C’est donc dans un tonnerre d’applaudissement des fidèles présents à la cathédrale Notre-Dame que l’abbé François Luyeye  a indiqué : « La marche des chrétiens ne s’arrêtera pas. Nous avons le devoir sacré de continuer le bon combat pour l’émergence d’un Congo nouveau. Les initiatives du Comité laïc de coordination sont à applaudir, et nous en attendons d’autres. En agissant ainsi, vous démontrez que vous êtes l’Église (…). N’en déplaise à ceux qui croient que la foi doit être enfermée dans la sacristie ». Cet abbé François Luyeye est connu en RDC pour ses prises de positions contre le gouvernement en place.

Des déclarations qui ont été tenues en présent de  l’archevêque de Kinshasa qui a présidé la messe. Laurent Monsengwo , 78 ans reste toujours très critique envers le régime Kabila.

Plusieurs personnalités de l’opposition ont participé à cette célébration à la cathédrale. Au cours de la messe, un clin d’œil particulier à été fait à une aspirante à la vie religieuse qui a également perdu sa vie dans la répression du 21 janvier. La jeune fille de 24 ans avait été tuée juste devant l’église Saint-François de Salles à Kinshasa.

Des voix de l’Eglise catholique de la République démocratique du Congo ont dénoncé les menaces contre les chrétiens. « Nous sommes devenus la cible de leur terreur. Des prêtres sont fréquemment molestés, insultés même à travers les médias de l’État, brutalisé, arrêtés en pleine exercice de leurs services pastoraux », a fustigé l’abbé, Jean-Marie Konde au cours de la messe.

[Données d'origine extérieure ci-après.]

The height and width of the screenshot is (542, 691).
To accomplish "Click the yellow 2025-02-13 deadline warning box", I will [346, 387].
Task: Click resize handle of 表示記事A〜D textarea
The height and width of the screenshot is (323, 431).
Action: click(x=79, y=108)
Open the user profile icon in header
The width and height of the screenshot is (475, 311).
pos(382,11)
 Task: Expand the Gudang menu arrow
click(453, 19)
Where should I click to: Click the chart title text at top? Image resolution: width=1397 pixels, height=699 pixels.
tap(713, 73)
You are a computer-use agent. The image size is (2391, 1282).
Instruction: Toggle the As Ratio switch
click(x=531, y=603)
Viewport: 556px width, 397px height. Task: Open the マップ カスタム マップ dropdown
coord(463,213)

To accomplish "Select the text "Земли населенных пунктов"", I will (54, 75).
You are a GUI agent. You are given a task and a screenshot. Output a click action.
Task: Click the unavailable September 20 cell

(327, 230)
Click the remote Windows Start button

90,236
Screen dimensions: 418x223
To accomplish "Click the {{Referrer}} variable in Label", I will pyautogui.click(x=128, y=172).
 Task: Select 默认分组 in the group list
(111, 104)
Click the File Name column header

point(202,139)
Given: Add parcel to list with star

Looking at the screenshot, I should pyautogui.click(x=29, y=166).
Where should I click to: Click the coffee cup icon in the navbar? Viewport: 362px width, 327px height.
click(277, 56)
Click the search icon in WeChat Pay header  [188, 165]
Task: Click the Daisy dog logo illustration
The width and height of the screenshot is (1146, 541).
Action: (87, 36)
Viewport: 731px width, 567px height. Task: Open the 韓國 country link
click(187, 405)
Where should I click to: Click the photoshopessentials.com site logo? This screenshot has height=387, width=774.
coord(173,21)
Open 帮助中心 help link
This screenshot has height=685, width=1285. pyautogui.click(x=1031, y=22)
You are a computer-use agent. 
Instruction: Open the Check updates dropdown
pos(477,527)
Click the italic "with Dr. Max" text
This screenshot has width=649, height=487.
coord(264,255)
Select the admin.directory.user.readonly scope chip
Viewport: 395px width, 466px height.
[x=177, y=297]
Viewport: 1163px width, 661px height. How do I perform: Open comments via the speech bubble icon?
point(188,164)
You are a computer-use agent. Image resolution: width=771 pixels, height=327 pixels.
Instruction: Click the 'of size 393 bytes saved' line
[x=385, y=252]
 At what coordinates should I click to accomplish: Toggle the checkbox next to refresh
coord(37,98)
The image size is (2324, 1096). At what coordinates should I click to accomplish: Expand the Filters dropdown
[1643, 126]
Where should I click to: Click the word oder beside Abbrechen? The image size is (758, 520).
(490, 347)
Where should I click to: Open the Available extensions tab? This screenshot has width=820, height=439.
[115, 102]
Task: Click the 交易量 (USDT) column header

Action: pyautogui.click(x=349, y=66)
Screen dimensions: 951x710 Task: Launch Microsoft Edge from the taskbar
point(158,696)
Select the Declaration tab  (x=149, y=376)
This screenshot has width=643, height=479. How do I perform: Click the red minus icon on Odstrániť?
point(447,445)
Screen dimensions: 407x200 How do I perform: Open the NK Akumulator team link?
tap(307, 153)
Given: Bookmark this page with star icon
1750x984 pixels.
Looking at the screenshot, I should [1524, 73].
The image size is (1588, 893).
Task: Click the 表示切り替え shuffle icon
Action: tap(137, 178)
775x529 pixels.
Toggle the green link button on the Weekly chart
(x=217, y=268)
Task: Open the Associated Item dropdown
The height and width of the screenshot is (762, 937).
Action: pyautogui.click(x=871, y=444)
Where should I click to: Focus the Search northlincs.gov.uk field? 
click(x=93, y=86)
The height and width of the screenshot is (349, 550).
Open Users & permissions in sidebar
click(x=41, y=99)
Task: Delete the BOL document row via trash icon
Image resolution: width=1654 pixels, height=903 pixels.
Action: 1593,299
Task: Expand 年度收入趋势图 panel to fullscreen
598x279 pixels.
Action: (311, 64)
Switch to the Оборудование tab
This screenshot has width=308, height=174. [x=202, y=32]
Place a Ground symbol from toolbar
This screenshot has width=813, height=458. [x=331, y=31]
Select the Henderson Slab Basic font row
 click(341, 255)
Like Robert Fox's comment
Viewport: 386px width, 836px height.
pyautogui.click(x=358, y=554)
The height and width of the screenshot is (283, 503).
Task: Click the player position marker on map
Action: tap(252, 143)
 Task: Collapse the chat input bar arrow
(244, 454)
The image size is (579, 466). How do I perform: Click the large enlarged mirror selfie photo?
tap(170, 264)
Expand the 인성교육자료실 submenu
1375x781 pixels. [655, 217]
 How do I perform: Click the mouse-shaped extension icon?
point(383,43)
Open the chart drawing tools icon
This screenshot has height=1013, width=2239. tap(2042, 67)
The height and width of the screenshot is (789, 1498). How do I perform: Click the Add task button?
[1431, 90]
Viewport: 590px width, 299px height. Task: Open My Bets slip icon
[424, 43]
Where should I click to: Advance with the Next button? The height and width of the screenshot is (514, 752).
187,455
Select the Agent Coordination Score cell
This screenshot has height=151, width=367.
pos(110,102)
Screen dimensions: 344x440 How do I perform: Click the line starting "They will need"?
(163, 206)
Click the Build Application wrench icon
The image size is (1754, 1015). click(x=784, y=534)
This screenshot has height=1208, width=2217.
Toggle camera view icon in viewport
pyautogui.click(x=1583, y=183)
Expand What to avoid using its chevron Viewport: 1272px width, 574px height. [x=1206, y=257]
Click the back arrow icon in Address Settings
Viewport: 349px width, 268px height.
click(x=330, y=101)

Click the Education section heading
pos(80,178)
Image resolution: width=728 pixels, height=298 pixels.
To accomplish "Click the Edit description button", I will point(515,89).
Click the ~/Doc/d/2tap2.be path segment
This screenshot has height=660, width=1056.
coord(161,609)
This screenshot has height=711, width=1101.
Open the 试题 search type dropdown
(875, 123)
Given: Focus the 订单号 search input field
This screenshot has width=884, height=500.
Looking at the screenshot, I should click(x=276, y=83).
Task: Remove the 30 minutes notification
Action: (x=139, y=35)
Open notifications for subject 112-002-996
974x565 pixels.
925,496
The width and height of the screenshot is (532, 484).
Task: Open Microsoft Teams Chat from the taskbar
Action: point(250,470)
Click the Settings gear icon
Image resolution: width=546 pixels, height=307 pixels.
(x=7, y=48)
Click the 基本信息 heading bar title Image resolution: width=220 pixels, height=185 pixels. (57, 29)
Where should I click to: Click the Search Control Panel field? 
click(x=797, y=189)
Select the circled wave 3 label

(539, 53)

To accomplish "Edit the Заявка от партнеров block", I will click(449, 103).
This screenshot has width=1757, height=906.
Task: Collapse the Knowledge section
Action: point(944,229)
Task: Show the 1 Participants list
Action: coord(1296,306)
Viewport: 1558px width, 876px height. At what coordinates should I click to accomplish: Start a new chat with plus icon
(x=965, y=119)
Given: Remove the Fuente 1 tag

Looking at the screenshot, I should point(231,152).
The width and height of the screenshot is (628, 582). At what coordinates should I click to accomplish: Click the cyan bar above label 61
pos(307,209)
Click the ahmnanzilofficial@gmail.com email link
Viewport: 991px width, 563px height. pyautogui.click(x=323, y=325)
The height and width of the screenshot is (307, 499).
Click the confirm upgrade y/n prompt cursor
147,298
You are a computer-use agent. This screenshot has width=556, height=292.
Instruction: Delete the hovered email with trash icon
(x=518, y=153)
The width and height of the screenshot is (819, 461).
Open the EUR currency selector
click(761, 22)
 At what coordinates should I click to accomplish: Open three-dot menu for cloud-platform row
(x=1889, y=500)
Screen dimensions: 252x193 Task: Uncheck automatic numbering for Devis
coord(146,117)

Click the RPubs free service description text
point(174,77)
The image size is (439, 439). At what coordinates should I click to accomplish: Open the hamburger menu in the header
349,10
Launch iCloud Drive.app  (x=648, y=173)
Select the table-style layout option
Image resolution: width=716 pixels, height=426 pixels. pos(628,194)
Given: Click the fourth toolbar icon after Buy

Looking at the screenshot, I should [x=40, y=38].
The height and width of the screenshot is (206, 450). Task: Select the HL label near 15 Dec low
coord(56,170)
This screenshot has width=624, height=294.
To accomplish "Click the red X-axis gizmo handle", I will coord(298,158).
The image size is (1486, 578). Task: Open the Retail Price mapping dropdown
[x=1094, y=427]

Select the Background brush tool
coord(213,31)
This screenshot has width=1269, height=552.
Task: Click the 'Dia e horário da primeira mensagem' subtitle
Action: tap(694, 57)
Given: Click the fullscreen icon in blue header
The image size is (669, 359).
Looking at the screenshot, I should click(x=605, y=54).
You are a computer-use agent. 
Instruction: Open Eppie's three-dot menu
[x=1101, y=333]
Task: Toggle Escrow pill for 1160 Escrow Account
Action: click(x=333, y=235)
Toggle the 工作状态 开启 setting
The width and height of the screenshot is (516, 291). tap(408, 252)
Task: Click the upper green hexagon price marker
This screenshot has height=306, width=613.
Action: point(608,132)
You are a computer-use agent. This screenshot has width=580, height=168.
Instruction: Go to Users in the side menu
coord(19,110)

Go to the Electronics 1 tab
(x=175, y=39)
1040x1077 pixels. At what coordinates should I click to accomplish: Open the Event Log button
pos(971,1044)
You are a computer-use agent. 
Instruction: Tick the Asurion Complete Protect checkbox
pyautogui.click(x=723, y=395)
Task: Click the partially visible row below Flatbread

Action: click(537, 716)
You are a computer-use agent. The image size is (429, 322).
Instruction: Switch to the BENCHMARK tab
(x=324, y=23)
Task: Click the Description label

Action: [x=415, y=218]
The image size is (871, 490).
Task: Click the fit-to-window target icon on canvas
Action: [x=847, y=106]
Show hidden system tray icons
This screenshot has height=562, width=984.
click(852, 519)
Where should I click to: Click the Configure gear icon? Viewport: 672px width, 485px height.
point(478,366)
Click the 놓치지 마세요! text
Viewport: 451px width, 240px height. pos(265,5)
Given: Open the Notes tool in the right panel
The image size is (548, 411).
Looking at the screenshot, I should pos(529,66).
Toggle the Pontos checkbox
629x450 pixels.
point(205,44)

La préoccupation fondamentale de l’église catholique c’est surtout une précision que le président doit apporter. Elle exige du président Kabila, dont le deuxième et dernier mandat s’est achevé en décembre 2016, de déclarer publiquement qu’il ne se représentera pas à la prochaine présidentielle prévue le 23 décembre 2018.

Au cours d’une conférence de presse le 26 janvier dernier, le président de la RDC n’était pas passé par quatre chemins pour fustiger les dernières prises des positions de l’église. « Rendons à César ce qui est à César, et à Dieu ce qui est à Dieu » avait déclaré Joseph Kabila qui estime que l’église a un autre rôle que de se mettre dans le jeu politique.